Patients with severe Coronavirus disease 19 (COVID-19) typically require supplemental oxygen as an essential treatment. We developed a machine learning algorithm, based on a deep Reinforcement Learning (RL), for continuous management of oxygen flow rate for critical ill patients under intensive care, which can identify the optimal personalized oxygen flow rate with strong potentials to reduce mortality rate relative to the current clinical practice. Basically, we modeled the oxygen flow trajectory of COVID-19 patients and their health outcomes as a Markov decision process.

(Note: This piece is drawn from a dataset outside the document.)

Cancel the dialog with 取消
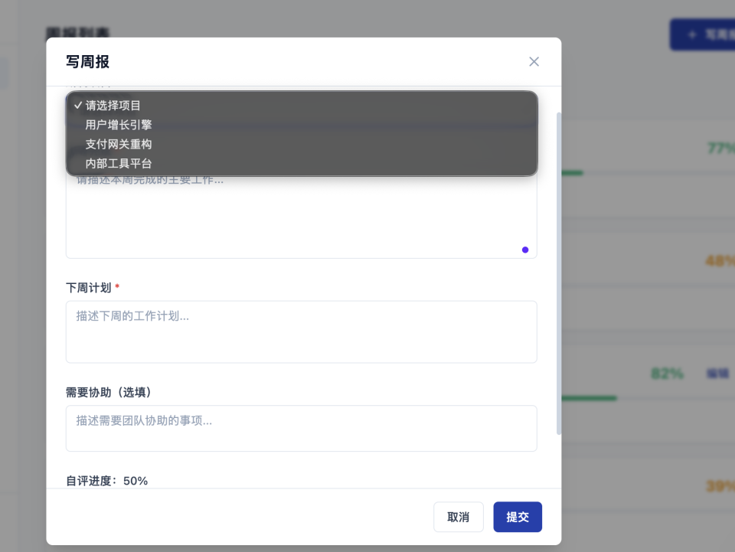The width and height of the screenshot is (735, 552). coord(458,517)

Based on individual patient characteristics and health status, a reinforcement learning based oxygen control policy is learned and real-time recommends the oxygen flow rate to reduce the mortality rate. We assessed the performance of proposed methods through cross validation by using a retrospective cohort of 1,372 critically ill patients with COVID-19 from New York University Langone Health ambulatory care with electronic health records from April 2020 to January 2021. The mean mortality rate under the RL algorithm is lower than standard of care by 2.57% (95% CI: 2.08- 3.06) reduction (P<0.001) from 7.94% under the standard of care to 5.37 % under our algorithm and the averaged recommended oxygen flow rate is 1.28 L/min (95% CI: 1.14-1.42) lower than the rate actually delivered to patients. Thus, the RL algorithm could potentially lead to better intensive care treatment that can reduce mortality rate, while saving the oxygen scarce resources. It can reduce the oxygen shortage issue and improve public health during the COVID-19 pandemic.